Selected text:

“I wouldn’t change my journey for anything,” asserts a nostalgic Steven Gerrard of 17 years of Kop service, before his final home game against Crystal Palace. An opportunistic Gerrard of 7 years of Kop service though seemed to think differently, clamouring for a move to Chelsea - the nouveau riche.
Time’s a funny thing, it is. From receiving death threats and having posters ripped to shreds and burnt to ashes by glowering fans in 2005, to being the reason behind a 2800% rise in ticket prices at Anfield in 2015, Gerrard has seen it all, lived it all.
From central midfield to right wing to box-to-box to the hole, Gerrard has played it all. As the curtains to his illustrious career draw to a close, all this leaves us pondering, wondering ‘what if?’.
What if Gerrard’s father Paul hadn’t convinced him to stay at Merseyside? What if Mourinho’s machinations had borne fruit? What if Gerrard had betrayed Liverpool? What if Gerrard had turned blue? So, what if Steven Gerrard really had managed to force his move to Chelsea? Hypothetically, what would the ramifications have been?

Set tasks:
1. In the Steven Gerrard passage, which team did he play in his final home game?
2. Carry the Steven Gerrard passage on from its final sentence.
The listing after this passage comes from a separate source.

Given material:
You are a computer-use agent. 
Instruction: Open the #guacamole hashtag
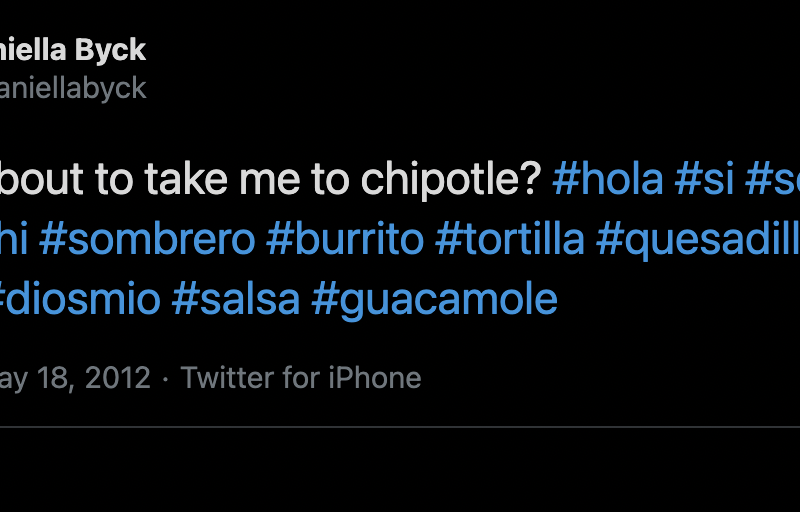[434, 300]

Answers to the problems:
1. Crystal Palace.

2.
Big fish, massive ocean
The Liverpool midfield certainly was no ‘pond’ as the analogy dictates, but it was far from an ‘ocean’. While there did exist healthy competition for places between Danny Murphy, Didi Hamann and Igor Biscan, none ever endangered the place of Gerrard, who by then ascended the role of captain. It was almost as if the team was beginning to be built around him, like he was the cornerstone of that Liverpool side.
The Chelsea midfield in contrast was one that typified cutthroat competition. The Blues already boasted the likes of Makelele and Lampard (who was the cornerstone of that Chelsea side, much like Gerrard was to Liverpool), and each year, made a pricey addition there.
Tens of millions were squandered on Veron in 2003, Scott Parker and Tiago in 2004 - all three of whom could not make the cut - while similarly large sums spent on Essien in 2005 (who arrived because Gerrard didn’t), and Michael Ballack in 2006 paid off. No player could walk into such a midfield, not even Liverpool’s captain. Chelsea’s midfield was like the Pacific, and Frank Lampard was the great white shark.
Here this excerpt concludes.